The search file for William Mize IV, who is still on the run from justice.

The search file for William Mize IV, who is still on the run from justice.

Once again, fortune seemed to smile on the Mize clan. In 2015, she Angela met the man she would eventually marry. Ryan and Kimmy celebrated their wedding in 2016. The family business was gaining new members and running smoothly. Mize was dedicated to handing out cuts, bumps and bruises to make accidents more believable and attract payments from insurance companies. The more gore, the bloodier, the more shocking the state of the car, the better. “That was the most important thing to him,” Ryan told New York magazine. “Blood, blood, blood.”

A helicopter ride to the airport or surgery was a windfall that could earn them close to $30,000. One of his most memorable accidents included a cameo appearance by a local celebrity: Ron Wells, an architect and real estate developer from Spokane. The millionaire, native of North Carolina, met Mize in 2015 and they soon connected thanks to their mutual interest in luxury cars. Little did Wells know, he would soon be smashing his massive Dodge Ram 3500 pickup into the back of a speedboat owned by Mize. The reason? A $20,000 loan payment that he couldn’t afford due to an expensive divorce.

“I was going to do?” Wells told Lauren Smiley. “It was an easy fix.” Mize would be so satisfied with the mass of grayish iron resulting from that crash that he would define it as his Mona Lisa.
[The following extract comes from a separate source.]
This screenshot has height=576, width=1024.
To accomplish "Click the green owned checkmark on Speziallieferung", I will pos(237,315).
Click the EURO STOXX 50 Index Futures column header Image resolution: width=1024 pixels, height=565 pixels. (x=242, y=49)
In May 2018, a search warrant arrived from the FBI. A few months later, a federal jury indicted Mize and his 22 accomplices on, among other charges, money laundering and health care fraud conspiracy. According to The Spokesman Review, the local Spokane newspaper, “Mize is allegedly at fault in car accidents, falls and other accidents in multiple states.” The millionaire empire of the Mize clan ended up going bankrupt in 2019, with all its members sentenced. Sandi was the worst stop. The judge imposed a prison sentence of 70 months and three years of judicial supervision, in addition to a fine of more than 2 million dollars. After 12 years building a business for which Ryan said she was the financial director, the “brown beauty from Orange County” ended up guilty of 26 counts.
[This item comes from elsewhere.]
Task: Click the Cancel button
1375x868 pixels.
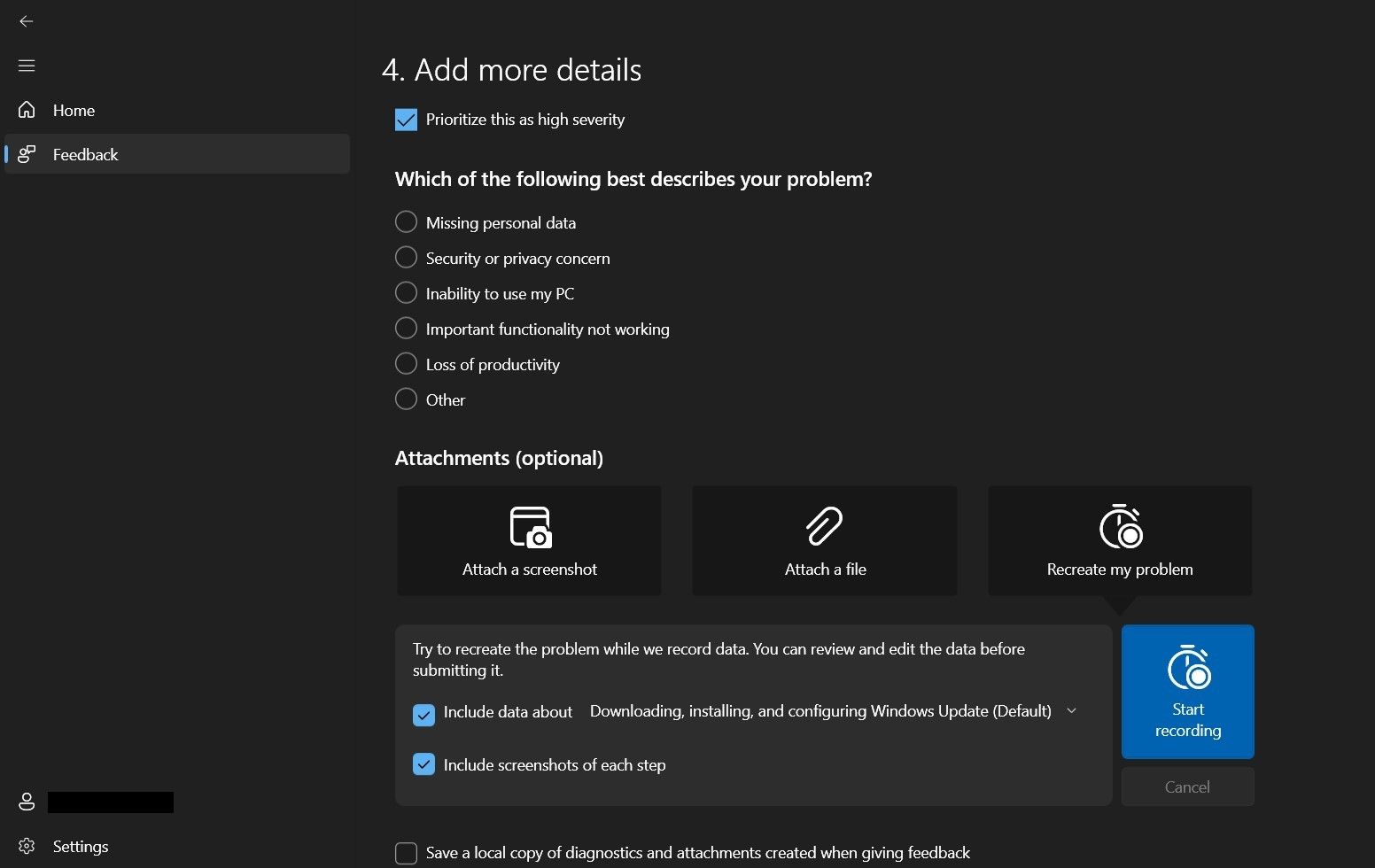Action: coord(1187,787)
“Scams like this cause America’s hard-working taxpayers to pay higher insurance premiums,” said Special Agent Justin Campbell. As a good faker, Mize had one last ace up his sleeve. Cornered by justice, he followed one of the greatest American literary traditions: eloping to live an anonymous life across the country. “Please understand that all my options are very bad,” he wrote his daughter Angela from San Diego. “I don’t want to die in jail.”

Far from becoming a nomadic figure of the Beat Generation or escaping to Alaska, like the protagonist of Into the Wild, the last time Mize was seen, in a Nevada liquor store in early 2020, he was wearing a blue polo shirt. Nike and combed brown hair. According to the search and seizure cartel distributed by the United States Marshals Corps, Mize likes “warm climates, marinas and a luxurious lifestyle.” If they don’t catch him sooner, he might end up moving to Miami or Los Angeles. Even to Benidorm. Anything before spending more than 20 years in federal prison.